Top of Page excerpt
Structure and function of fatty acid synthases

by M Grininger

The mammalian FAS is a homodimeric complex composed of two multifunctional polypeptides of approximately 270 kDa each. It catalyzes, in a highly coordinated manner, a cascade of 16 substrate transfer reactions, 7 condensations, 21 processing steps of three different types, and a final hydrolysis step that releases the fatty acid product. This complex choreography is enabled by the acyl carrier protein (ACP), which covalently tethers intermediates via its phosphopantetheine prosthetic group and shuttles them between catalytic domains.

In contrast, the fungal FAS (fFAS) adopts a markedly different architectural principle. Instead of existing as a dimer of large, multifunctional polypeptides, the fungal system is organized as a barrel-shaped α₆β₆ complex, where the catalytic domains are distributed over two distinct polypeptides. Despite these structural differences, both systems perform the same fundamental sequence of reactions — a striking example of how evolution has developed different structural solutions for the same biochemical task.

The Grininger Lab has made significant contributions to the structural understanding of both fungal and mammalian fatty acid synthases. We determined the structure of the FAS from baker’s yeast inhibited by cerulenin (1) and analyzed its assembly pathway (2) as well as its post-translational phosphopantetheinylation (3). Key contributions were also achieved in collaboration with the Kühlbrandt Lab (6).
Bottom of Page excerpt
▸ **What to produce**: Copy the fatty acid synthase text from the words "In contrast, the" through "same biochemical task.", renaming "architectural principle" as "design principle". The records play no part in the work on this text.
Top of Supplied records
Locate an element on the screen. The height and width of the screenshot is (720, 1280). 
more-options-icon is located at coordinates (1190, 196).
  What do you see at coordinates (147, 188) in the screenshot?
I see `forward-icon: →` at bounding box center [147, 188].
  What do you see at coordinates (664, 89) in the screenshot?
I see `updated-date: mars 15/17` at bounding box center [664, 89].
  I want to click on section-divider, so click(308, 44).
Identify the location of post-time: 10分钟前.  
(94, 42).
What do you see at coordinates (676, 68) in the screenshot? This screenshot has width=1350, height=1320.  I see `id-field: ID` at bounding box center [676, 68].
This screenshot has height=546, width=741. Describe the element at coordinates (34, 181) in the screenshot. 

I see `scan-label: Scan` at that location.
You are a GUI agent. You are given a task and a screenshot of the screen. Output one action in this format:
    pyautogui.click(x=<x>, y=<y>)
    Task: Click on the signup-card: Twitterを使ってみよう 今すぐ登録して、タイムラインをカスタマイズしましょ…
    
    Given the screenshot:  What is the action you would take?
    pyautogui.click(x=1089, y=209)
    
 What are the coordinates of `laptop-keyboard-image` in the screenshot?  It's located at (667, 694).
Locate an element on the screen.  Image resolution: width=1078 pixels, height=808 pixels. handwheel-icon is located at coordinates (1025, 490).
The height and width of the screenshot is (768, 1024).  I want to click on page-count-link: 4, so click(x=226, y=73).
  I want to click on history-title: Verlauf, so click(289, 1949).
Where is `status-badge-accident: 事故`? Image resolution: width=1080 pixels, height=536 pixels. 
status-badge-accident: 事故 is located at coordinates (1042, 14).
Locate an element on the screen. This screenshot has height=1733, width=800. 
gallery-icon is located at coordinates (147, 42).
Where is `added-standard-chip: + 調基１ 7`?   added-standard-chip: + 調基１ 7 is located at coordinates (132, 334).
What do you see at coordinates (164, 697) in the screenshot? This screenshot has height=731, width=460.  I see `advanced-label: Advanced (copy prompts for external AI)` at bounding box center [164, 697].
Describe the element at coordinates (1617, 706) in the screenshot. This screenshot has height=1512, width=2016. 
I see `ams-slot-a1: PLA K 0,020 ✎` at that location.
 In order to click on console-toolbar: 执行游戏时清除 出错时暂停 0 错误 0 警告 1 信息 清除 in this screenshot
Bottom of Supplied records
▸ **Reply to the task**:
In contrast, the fungal FAS (fFAS) adopts a markedly different design principle. Instead of existing as a dimer of large, multifunctional polypeptides, the fungal system is organized as a barrel-shaped α₆β₆ complex, where the catalytic domains are distributed over two distinct polypeptides. Despite these structural differences, both systems perform the same fundamental sequence of reactions — a striking example of how evolution has developed different structural solutions for the same biochemical task.